In a near-midnight post on Truth Social, Trump declared that he was nominating attorney Whitney Hermandorfer to the Sixth Circuit Court of Appeals, which has jurisdiction over Ohio, Michigan, Kentucky, and Tennessee.

Hermandorfer, a 2015 graduate of the George Washington University Law School, clerked for both Justices Samuel Alito and Amy Coney Barrett at the Supreme Court. She also clerked for Justice Brett Kavanaugh while he was on D.C. Circuit Court of Appeals. Hermandorfer later became the director of the strategic litigation unit in the Tennessee Attorney General’s Office.

Though clerking for Alito, Barrett, and Kavanaugh are clear signs of Hermandorfer’s conservative, Federalist Society credentials, it’s Hermandorfer’s role in the Tennessee AG’s office that offers the most insight into why Trump tapped her to fill the vacant bench seat. While heading strategic litigation for the office, Hermandorfer was one of the authors for Tennessee in a brief submitted to the Supreme Court supporting Trump’s bid to end birthright citizenship. The Court will hear arguments in that case next week. The litigator also argued against a Biden-era policy that included transgender students in anti-discrimination regulations, and opposed the enforcement of a federal rule under the Pregnant Workers Fairness Act that would require states to provide government employees coverage for abortions.

“As a direct result of Trump’s judicial appointments from his first term, our country has become less safe and critical freedoms have been ripped from us,” said Maggie Jo Buchanan, the interim executive director Demand Justice, in a press release. “The Administration and its allies are actively circumventing the rule of law while threatening judges who rule against them—it should be clear to all that Trump will continue to prioritize judicial nominees willing to put personal loyalty over the law.”
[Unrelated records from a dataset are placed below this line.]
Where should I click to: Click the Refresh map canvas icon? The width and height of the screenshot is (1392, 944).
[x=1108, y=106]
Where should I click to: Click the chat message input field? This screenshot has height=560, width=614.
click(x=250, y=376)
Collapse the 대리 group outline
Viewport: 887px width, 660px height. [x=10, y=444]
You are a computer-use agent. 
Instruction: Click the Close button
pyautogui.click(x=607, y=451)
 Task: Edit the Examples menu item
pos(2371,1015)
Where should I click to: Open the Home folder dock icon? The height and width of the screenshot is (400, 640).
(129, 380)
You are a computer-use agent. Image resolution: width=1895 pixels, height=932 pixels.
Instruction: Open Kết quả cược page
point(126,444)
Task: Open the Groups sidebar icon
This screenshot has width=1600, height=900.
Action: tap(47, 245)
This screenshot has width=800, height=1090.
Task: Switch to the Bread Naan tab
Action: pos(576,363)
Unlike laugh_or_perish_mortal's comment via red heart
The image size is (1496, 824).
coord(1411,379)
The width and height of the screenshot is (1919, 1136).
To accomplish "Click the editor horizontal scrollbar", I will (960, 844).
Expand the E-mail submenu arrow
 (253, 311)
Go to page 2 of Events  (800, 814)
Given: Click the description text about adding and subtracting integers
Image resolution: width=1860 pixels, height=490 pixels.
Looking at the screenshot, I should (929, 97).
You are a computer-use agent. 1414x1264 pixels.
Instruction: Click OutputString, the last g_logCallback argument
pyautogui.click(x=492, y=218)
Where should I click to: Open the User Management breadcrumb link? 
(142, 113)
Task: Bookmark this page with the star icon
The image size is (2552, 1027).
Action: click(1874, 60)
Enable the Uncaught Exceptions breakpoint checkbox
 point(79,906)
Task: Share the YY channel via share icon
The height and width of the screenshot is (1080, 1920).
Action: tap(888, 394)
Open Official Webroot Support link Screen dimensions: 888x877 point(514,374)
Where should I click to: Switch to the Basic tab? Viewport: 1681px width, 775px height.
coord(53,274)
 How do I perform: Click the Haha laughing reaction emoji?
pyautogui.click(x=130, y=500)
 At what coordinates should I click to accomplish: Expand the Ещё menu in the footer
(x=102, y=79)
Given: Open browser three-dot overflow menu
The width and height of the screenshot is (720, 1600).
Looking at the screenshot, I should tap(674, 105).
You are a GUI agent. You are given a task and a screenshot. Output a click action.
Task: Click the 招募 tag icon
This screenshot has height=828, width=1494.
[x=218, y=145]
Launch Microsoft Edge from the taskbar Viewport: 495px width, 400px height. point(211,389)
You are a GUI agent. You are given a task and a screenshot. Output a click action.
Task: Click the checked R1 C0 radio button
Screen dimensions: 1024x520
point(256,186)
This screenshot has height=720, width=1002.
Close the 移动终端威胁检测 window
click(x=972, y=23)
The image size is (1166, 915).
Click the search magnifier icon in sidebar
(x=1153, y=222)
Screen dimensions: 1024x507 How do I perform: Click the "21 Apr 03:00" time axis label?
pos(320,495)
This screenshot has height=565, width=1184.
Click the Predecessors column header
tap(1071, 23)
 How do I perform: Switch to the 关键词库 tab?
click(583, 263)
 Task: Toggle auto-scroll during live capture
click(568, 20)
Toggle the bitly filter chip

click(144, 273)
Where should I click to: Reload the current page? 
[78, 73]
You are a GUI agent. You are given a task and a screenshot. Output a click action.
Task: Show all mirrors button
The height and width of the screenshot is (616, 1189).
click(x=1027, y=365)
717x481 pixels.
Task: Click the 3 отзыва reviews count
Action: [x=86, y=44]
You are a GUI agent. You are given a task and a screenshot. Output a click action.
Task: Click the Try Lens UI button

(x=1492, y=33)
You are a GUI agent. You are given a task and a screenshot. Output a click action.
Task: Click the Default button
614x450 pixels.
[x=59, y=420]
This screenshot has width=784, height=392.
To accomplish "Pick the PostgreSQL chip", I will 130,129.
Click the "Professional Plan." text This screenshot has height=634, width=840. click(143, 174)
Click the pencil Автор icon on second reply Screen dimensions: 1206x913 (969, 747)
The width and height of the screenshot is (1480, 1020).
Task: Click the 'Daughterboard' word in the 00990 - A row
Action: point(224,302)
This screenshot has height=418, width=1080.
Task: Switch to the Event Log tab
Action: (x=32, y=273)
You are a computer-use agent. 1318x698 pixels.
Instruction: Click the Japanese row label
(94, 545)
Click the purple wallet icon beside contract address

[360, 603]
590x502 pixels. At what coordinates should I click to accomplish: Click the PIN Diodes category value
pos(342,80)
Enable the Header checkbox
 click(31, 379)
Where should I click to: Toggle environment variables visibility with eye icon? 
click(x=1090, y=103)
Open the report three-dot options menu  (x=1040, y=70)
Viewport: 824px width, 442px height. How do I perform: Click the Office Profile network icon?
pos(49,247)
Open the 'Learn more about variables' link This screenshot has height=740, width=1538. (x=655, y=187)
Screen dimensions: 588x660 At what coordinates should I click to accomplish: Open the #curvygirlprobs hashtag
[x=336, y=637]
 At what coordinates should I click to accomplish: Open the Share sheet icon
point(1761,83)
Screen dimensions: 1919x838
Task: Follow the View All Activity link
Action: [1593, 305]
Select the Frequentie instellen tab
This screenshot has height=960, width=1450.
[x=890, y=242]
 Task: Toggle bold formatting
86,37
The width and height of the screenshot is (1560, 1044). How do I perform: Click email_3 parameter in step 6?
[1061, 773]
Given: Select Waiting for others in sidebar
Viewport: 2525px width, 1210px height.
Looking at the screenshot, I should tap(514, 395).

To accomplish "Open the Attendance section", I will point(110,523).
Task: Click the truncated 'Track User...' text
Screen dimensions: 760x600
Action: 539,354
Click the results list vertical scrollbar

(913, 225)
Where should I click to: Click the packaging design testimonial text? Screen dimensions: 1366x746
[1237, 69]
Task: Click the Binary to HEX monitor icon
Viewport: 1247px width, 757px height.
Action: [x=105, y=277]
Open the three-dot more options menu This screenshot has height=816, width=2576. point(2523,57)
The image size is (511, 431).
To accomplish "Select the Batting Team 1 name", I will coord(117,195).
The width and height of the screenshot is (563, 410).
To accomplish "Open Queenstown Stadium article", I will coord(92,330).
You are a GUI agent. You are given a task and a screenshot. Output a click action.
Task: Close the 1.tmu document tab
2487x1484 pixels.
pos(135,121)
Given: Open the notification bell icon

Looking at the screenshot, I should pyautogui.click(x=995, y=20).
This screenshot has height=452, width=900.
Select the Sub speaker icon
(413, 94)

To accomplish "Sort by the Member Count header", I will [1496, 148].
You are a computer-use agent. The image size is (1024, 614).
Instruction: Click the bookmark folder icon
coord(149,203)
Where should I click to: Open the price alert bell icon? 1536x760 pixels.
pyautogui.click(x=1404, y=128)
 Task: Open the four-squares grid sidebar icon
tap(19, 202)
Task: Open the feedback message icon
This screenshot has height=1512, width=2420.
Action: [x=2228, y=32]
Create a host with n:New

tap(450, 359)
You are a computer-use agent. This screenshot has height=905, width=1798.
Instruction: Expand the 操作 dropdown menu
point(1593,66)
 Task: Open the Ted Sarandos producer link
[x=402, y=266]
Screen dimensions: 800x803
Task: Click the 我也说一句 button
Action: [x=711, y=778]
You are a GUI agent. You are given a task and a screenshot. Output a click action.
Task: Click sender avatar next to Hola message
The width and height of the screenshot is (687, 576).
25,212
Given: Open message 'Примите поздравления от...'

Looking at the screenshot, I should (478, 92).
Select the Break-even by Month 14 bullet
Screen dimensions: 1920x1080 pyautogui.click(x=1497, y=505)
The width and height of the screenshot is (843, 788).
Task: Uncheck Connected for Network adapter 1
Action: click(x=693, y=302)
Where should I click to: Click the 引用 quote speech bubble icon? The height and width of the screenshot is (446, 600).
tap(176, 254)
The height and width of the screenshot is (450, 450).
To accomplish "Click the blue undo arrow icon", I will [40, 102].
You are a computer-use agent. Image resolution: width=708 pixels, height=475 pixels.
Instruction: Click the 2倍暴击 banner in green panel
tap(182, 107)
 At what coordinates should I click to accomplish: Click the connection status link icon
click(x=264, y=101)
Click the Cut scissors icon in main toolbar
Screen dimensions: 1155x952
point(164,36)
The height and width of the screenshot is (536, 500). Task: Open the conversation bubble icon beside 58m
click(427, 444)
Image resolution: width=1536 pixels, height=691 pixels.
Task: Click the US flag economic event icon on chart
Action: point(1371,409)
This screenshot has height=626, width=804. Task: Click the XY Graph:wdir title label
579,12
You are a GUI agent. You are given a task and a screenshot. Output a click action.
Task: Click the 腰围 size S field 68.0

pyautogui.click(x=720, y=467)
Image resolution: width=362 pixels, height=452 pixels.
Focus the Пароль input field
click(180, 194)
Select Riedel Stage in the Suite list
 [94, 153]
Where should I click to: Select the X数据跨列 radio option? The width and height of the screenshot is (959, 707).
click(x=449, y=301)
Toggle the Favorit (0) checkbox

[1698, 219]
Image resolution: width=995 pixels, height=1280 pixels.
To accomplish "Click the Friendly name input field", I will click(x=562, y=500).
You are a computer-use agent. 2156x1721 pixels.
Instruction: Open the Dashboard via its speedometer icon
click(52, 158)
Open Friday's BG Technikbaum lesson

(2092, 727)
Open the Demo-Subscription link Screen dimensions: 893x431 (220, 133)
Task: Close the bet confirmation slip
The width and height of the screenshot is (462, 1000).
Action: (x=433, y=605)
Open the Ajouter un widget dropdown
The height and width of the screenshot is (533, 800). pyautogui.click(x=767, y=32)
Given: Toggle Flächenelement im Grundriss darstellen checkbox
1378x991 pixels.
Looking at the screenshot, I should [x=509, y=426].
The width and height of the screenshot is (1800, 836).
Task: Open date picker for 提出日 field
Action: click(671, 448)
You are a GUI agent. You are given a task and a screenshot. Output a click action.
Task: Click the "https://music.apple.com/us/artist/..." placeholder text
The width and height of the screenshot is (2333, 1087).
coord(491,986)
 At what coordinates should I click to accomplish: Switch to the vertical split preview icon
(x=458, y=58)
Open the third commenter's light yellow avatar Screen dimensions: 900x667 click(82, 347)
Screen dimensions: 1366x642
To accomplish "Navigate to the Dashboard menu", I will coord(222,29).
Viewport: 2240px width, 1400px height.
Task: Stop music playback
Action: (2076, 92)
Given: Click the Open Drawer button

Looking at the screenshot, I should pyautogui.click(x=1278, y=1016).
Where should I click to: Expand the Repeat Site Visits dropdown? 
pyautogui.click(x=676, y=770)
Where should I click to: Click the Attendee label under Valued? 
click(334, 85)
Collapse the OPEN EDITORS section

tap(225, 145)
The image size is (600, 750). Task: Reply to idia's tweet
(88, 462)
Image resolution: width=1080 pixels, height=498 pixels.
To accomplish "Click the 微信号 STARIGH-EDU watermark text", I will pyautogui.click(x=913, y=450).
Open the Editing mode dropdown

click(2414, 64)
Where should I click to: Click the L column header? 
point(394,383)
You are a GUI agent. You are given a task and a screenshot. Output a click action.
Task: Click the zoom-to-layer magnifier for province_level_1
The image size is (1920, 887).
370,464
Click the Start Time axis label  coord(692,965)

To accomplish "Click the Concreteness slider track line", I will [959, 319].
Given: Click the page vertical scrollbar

Despite the announcement on Truth Social, Courthouse News reported that no official statement regarding Hermandorfer’s nomination has been relayed to the Senate—action that would need to be taken in order for the chamber to begin the process of vetting and voting on the nomination. That would be unusual in any other administration. But in Trump 2.0, flagrantly ignoring norms, overstepping boundaries, and governing by chaos are now routine. So if the Senate takes up Hermandorfer’s nomination—and when—is really anyone’s guess at this point.